Caixa de ressonância

Marco de mobilização política, a lei 9.840/1999, que pune com multa e perda de mandato político condenados por compra de votos, foi uma das primeiras bandeiras encampadas pelo MCCE.

As entidades engajadas na aprovação daquela lei, como a CBJP, lembra Marlon, foram as mesmas que apresentaram a emenda na Constituição de 1988 que criou o expediente da lei de iniciativa popular. Depois, em 2002, o MCCE concebeu a base da Ficha Limpa.

O novo padrão qualitativo da Ficha Limpa, crê o juiz, deve servir de exemplo para outras iniciativas da sociedade. Tanto que o MCCE comprometeu-se em apoiar, com sugestões e aprendizado próprios, a Lei Lobo, proposta do movimento de proteção aos animais. "Que o espírito de mobilização da Ficha Limpa se expanda e propicie à Câmara estabelecer novos padrões de prioridade", avalia Marlon.

Já Márcia Teixeira, professora de teoria política da Universidade Estadual Paulista (Unesp), vai além: o problema da nossa democracia não é dificuldade de propor leis. Um dos males é o excesso de legislação, sem que se acatem regras nem se vinculem pré-disposições. "A Ficha Limpa responde a uma espécie de clamor social pela política republicana, de princípios e valores, não aprisionada a interesses menores", diz a cientista política.

Sem cortar na carne
Regra geral, continua Márcia, o Parlamento não toma iniciativa de cortar na própria carne, como a severidade com candidaturas na Ficha Limpa. "A lei foi uma resposta a um mal-estar geral, e isso é extremamente interessante no ambiente político. Se fosse aguardar a vontade do Congresso, não ocorreria, ainda mais com a dispersão social, este refluxo da participação na vida pública".

Os mecanismos tecnológicos, as redes sociais, frisa a professora, ajudaram nisso. A pressão pela Ficha Limpa é um fato instigante que pode, sim, estimular uma cidadania mais atenta às questões de ordem política, conclui: "A mobilização veio em boa hora, derrubando a anestesia do ‘não podemos fazer nada’".

▬▬▬▬▬▬▬▬▬▬

**Lista de exercícios**
1. Reproduza palavra por palavra o texto sobre a Ficha Limpa, abrangendo tudo desde "O novo padrão" até "a cientista política.".
2. Na listagem, troque "Phone" por "Telephone" em todas as linhas, da linha que contém "Address 1: (37, 273)" até a linha que contém "About Us (159, 220)", ambas incluídas. Apresente somente essas linhas e deixe todo o resto sem alteração.
O texto e a listagem não têm nenhuma relação entre si.

▬▬▬▬▬▬▬▬▬▬

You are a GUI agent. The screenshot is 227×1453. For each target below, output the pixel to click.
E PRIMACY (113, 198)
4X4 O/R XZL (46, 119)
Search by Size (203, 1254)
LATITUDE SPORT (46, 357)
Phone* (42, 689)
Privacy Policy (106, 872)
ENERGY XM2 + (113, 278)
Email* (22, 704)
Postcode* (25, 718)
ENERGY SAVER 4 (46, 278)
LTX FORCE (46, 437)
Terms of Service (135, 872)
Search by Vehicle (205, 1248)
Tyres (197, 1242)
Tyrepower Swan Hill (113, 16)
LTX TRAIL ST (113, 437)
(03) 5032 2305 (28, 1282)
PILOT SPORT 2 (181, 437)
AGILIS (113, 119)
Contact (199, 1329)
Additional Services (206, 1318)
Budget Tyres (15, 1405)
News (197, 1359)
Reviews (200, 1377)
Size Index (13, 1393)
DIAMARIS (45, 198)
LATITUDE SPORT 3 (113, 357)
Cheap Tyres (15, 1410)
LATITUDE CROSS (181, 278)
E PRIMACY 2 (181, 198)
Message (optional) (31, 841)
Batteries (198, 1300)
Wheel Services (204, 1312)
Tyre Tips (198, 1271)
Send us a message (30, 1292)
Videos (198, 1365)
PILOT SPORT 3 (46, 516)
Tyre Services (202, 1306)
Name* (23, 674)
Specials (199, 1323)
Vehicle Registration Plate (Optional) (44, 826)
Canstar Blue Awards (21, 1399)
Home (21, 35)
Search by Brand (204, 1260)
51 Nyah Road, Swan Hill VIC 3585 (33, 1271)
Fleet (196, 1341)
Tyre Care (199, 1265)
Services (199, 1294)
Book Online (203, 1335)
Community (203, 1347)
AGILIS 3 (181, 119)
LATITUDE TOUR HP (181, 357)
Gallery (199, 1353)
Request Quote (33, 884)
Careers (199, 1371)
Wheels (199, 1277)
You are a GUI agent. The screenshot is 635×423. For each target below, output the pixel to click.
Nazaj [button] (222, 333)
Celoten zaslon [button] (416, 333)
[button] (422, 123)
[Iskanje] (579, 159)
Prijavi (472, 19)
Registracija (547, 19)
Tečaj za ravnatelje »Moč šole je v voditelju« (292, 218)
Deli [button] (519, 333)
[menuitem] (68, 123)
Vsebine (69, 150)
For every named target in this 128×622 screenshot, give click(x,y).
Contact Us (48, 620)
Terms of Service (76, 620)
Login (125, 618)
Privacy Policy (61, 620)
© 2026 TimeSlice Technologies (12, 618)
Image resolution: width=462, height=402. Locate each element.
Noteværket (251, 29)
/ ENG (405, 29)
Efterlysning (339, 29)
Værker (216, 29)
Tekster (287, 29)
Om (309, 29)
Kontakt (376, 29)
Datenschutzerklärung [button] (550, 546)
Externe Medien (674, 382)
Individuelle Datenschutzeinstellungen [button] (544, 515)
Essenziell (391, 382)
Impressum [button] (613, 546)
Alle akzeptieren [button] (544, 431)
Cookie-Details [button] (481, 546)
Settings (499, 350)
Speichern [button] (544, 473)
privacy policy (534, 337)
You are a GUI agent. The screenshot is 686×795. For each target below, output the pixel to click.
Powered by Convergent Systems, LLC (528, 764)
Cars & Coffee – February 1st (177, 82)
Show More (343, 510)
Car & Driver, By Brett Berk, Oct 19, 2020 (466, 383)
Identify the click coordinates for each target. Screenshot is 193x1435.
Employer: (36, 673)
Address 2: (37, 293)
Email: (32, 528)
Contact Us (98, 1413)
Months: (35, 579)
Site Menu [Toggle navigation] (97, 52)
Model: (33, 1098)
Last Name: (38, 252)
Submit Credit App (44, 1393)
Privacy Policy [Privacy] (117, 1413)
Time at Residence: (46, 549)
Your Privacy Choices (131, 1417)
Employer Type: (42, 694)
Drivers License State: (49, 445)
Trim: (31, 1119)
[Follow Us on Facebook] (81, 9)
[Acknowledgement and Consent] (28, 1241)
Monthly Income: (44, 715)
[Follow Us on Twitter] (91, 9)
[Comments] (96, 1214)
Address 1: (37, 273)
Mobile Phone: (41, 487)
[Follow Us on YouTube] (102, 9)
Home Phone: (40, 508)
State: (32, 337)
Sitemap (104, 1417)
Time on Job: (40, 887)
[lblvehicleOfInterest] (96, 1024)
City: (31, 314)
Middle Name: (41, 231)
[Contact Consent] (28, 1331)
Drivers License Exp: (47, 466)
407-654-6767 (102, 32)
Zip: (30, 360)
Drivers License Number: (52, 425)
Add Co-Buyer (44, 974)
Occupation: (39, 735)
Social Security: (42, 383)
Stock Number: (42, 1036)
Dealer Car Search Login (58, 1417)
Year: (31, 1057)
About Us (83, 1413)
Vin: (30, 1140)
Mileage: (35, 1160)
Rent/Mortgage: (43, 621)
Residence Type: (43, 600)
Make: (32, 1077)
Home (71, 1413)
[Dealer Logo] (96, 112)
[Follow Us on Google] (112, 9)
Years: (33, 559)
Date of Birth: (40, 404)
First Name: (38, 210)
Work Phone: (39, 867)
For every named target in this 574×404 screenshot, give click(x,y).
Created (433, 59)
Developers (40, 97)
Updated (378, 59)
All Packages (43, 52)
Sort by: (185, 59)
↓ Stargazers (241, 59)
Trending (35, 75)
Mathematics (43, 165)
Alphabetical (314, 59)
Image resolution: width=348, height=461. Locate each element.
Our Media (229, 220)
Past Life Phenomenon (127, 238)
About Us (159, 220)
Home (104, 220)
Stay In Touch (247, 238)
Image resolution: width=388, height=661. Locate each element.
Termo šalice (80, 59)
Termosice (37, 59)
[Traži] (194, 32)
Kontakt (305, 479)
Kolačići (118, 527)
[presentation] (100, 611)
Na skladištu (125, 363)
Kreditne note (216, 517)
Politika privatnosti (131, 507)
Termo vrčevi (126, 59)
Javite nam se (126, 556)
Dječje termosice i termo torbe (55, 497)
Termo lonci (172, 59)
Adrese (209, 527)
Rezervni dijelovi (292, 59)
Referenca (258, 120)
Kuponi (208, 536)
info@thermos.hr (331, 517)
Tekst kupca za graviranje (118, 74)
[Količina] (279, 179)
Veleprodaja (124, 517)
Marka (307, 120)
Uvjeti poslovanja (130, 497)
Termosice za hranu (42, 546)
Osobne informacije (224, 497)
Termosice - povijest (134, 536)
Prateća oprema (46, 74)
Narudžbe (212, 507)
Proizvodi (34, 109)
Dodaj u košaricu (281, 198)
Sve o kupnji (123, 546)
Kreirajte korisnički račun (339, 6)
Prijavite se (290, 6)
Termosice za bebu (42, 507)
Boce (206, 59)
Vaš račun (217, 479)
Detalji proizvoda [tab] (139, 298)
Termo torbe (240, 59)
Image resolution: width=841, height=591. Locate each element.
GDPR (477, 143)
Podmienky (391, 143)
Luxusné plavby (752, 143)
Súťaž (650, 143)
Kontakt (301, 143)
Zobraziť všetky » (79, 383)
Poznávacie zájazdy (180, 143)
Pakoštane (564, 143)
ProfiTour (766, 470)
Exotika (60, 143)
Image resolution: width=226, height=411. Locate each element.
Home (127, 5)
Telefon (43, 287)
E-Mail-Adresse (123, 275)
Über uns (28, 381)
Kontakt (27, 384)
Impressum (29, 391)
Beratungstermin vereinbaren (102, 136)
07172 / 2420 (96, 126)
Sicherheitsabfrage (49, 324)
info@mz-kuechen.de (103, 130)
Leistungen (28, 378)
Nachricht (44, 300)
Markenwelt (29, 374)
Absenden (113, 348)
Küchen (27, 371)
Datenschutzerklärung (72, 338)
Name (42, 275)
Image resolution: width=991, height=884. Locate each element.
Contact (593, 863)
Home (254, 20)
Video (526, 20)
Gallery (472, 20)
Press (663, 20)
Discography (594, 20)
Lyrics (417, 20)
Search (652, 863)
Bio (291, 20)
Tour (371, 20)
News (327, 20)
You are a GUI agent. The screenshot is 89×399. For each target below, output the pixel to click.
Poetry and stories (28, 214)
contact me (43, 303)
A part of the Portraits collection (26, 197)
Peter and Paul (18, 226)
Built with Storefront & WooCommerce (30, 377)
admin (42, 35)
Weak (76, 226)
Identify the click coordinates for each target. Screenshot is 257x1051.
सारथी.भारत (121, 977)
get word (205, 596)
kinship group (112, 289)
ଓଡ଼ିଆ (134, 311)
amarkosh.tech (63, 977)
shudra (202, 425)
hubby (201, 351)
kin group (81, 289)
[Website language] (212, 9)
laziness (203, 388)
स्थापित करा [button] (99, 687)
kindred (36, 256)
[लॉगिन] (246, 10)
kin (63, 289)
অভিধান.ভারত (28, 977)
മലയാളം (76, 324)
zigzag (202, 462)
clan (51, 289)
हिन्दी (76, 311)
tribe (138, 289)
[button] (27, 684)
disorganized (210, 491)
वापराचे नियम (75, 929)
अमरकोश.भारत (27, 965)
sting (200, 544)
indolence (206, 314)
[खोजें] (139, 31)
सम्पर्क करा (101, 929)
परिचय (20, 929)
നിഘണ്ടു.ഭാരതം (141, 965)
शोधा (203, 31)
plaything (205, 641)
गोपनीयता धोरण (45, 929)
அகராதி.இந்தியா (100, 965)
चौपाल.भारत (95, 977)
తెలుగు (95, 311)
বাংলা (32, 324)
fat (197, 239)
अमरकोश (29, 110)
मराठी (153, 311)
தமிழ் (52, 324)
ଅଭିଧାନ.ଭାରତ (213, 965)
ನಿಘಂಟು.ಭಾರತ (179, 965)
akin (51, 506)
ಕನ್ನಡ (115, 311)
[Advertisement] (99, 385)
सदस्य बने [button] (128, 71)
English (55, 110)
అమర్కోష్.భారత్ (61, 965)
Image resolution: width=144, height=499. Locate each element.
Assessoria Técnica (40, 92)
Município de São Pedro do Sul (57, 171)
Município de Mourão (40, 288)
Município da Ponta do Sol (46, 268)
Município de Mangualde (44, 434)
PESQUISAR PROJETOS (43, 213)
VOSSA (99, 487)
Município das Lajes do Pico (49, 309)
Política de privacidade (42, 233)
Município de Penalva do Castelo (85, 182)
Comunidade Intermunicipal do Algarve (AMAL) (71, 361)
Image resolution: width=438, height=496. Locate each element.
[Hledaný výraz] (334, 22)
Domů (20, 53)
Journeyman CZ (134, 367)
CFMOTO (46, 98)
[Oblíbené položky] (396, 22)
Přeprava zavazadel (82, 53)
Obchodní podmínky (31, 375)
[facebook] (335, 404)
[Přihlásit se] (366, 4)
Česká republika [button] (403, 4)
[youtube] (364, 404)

▬▬▬▬▬▬▬▬▬▬

**As respostas**
1.
O novo padrão qualitativo da Ficha Limpa, crê o juiz, deve servir de exemplo para outras iniciativas da sociedade. Tanto que o MCCE comprometeu-se em apoiar, com sugestões e aprendizado próprios, a Lei Lobo, proposta do movimento de proteção aos animais. "Que o espírito de mobilização da Ficha Limpa se expanda e propicie à Câmara estabelecer novos padrões de prioridade", avalia Marlon.

Já Márcia Teixeira, professora de teoria política da Universidade Estadual Paulista (Unesp), vai além: o problema da nossa democracia não é dificuldade de propor leis. Um dos males é o excesso de legislação, sem que se acatem regras nem se vinculem pré-disposições. "A Ficha Limpa responde a uma espécie de clamor social pela política republicana, de princípios e valores, não aprisionada a interesses menores", diz a cientista política.

2.
Address 1: (37, 273)
Mobile Telephone: (41, 487)
[Follow Us on YouTube] (102, 9)
Home Telephone: (40, 508)
State: (32, 337)
Sitemap (104, 1417)
Time on Job: (40, 887)
[lblvehicleOfInterest] (96, 1024)
City: (31, 314)
Middle Name: (41, 231)
[Contact Consent] (28, 1331)
Drivers License Exp: (47, 466)
407-654-6767 (102, 32)
Zip: (30, 360)
Drivers License Number: (52, 425)
Add Co-Buyer (44, 974)
Occupation: (39, 735)
Social Security: (42, 383)
Stock Number: (42, 1036)
Dealer Car Search Login (58, 1417)
Year: (31, 1057)
About Us (83, 1413)
Vin: (30, 1140)
Mileage: (35, 1160)
Rent/Mortgage: (43, 621)
Residence Type: (43, 600)
Make: (32, 1077)
Home (71, 1413)
[Dealer Logo] (96, 112)
[Follow Us on Google] (112, 9)
Years: (33, 559)
Date of Birth: (40, 404)
First Name: (38, 210)
Work Telephone: (39, 867)
For every named target in this 574×404 screenshot, give click(x,y).
Created (433, 59)
Developers (40, 97)
Updated (378, 59)
All Packages (43, 52)
Sort by: (185, 59)
↓ Stargazers (241, 59)
Trending (35, 75)
Mathematics (43, 165)
Alphabetical (314, 59)
Image resolution: width=348, height=461. Locate each element.
Our Media (229, 220)
Past Life Phenomenon (127, 238)
About Us (159, 220)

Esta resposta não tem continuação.